Tu próxima decisión sobre salud no depende solo de los datos, sino de cómo los interpretas. Michel Foucault, filósofo francés, lo expresó con claridad: "Lo propio del saber no es ni ver ni demostrar, sino interpretar". En un mundo saturado de estudios, suplementos y tendencias de bienestar, esta idea es más relevante que nunca para optimizar tu salud.
La Ciencia de Interpretar

La interpretación no es un acto pasivo; es un proceso activo donde tu cerebro filtra la información basándose en experiencias, cultura y educación. Foucault entendió que el conocimiento no es una copia fiel de la realidad, sino una construcción personal. En el contexto de la salud, esto significa que dos personas pueden leer el mismo estudio sobre ayuno intermitente y extraer conclusiones opuestas, dependiendo de su contexto biológico y psicológico. La neurociencia respalda esta visión con datos concretos: un estudio de 2023 en Nature Neuroscience demostró que la percepción del dolor varía hasta un 30% según las expectativas y experiencias pasadas. Esto explica por qué un mismo suplemento puede funcionar para unos y no para otros: la interpretación individual modula la respuesta fisiológica.

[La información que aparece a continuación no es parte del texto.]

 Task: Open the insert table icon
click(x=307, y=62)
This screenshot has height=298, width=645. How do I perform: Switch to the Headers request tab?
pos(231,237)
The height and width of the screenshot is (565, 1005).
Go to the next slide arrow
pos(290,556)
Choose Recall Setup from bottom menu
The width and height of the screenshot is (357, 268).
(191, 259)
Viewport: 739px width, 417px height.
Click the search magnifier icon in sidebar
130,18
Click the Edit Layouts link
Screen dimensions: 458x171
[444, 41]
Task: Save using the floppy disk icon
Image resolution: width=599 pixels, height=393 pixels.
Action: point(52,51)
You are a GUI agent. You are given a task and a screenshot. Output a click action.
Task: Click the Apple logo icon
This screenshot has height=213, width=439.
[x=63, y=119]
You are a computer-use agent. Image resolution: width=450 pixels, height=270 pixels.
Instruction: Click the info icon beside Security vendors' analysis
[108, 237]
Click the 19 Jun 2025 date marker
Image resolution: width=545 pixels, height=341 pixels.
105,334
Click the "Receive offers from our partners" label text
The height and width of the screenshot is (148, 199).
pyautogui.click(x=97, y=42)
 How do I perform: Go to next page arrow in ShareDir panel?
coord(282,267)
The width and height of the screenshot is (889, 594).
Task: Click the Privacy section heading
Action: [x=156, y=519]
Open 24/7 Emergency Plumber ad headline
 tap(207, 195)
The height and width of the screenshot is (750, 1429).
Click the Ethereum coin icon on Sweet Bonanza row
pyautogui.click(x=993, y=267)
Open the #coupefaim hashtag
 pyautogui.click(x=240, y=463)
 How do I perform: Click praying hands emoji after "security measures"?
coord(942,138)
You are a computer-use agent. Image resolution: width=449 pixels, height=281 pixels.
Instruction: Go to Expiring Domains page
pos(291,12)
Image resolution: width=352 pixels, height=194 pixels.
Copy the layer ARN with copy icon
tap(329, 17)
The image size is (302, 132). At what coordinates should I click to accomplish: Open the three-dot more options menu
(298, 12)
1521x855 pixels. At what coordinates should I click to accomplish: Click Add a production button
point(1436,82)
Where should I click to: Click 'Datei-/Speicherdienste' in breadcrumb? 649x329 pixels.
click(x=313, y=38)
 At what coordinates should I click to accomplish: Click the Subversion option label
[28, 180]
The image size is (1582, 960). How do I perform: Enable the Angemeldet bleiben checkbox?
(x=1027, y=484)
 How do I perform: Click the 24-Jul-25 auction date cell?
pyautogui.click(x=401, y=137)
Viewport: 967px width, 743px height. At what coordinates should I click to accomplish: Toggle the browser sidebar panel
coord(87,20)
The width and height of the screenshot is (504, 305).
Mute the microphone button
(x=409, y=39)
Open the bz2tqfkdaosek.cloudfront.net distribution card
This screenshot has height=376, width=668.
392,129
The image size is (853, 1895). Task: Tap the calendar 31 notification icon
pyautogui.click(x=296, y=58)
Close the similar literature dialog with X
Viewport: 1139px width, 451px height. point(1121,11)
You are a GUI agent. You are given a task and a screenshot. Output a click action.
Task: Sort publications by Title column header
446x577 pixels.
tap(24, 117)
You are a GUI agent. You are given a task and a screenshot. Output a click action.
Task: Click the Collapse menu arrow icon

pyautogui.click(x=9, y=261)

Además, la investigación en psicología cognitiva muestra que los sesgos de confirmación y disponibilidad distorsionan cómo procesamos la información de salud. Por ejemplo, un metaanálisis de 2024 en Psychological Bulletin encontró que las personas tienden a buscar evidencia que confirme sus creencias previas sobre dietas, lo que lleva a interpretaciones sesgadas. Foucault anticipó esto al señalar que el saber está mediado por estructuras de poder y conocimiento previo. En la práctica, esto significa que tu educación, tu círculo social y las redes sociales moldean cómo interpretas un estudio sobre los beneficios del ayuno. La clave está en reconocer estos filtros para tomar decisiones más informadas.